To solve the problem step by step, we will first determine the work done by A, B, and C individually, and then calculate how much work is completed when A is assisted by B and C every third day. ### Step 1: Calculate the work done by A, B, and C in one day. - A can complete the work in 20 days, so A's work in one day = \( \frac{1}{20} \). - B can complete the work in 30 days, so B's work in one day = \( \frac{1}{30} \). - C can complete the work in 60 days, so C's work in one day = \( \frac{1}{60} \). ### Step 2: Calculate the work done by A in the first two days. - In two days, A will do: \[ \text{Work done by A in 2 days} = 2 \times \frac{1}{20} = \frac{2}{20} = \frac{1}{10} \] ### Step 3: Calculate the work done by A, B, and C together on the third day. - On the third day, A is assisted by B and C. The total work done by A, B, and C together in one day is: \[ \text{Work done by A, B, and C} = \frac{1}{20} + \frac{1}{30} + \frac{1}{60} \] - To add these fractions, we need a common denominator.
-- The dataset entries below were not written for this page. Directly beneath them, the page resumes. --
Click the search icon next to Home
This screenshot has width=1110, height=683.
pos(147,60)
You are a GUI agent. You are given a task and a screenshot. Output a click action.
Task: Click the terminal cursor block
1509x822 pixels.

The least common multiple of 20, 30, and 60 is 60. So, we convert each fraction: \[ \frac{1}{20} = \frac{3}{60}, \quad \frac{1}{30} = \frac{2}{60}, \quad \frac{1}{60} = \frac{1}{60} \] - Now, adding these fractions: \[ \frac{3}{60} + \frac{2}{60} + \frac{1}{60} = \frac{6}{60} = \frac{1}{10} \] ### Step 4: Calculate the total work done in three days. - In three days, the total work done is the sum of the work done in the first two days and the work done on the third day: \[ \text{Total work in 3 days} = \frac{1}{10} + \frac{1}{10} = \frac{2}{10} = \frac{1}{5} \] ### Step 5: Determine how many such cycles are needed to complete the work. - Since \( \frac{1}{5} \) of the work is done in 3 days, we need to find out how many such cycles are required to complete the whole work (1 unit of work): \[ \text{Number of cycles} = \frac{1}{\frac{1}{5}} = 5 \] - Therefore, the total number of days required to complete the work is: \[ \text{Total days} = 5 \times 3 = 15 \text{ days} \] ### Final Answer: A can complete the work with the assistance of B and C on every third day in **15 days**.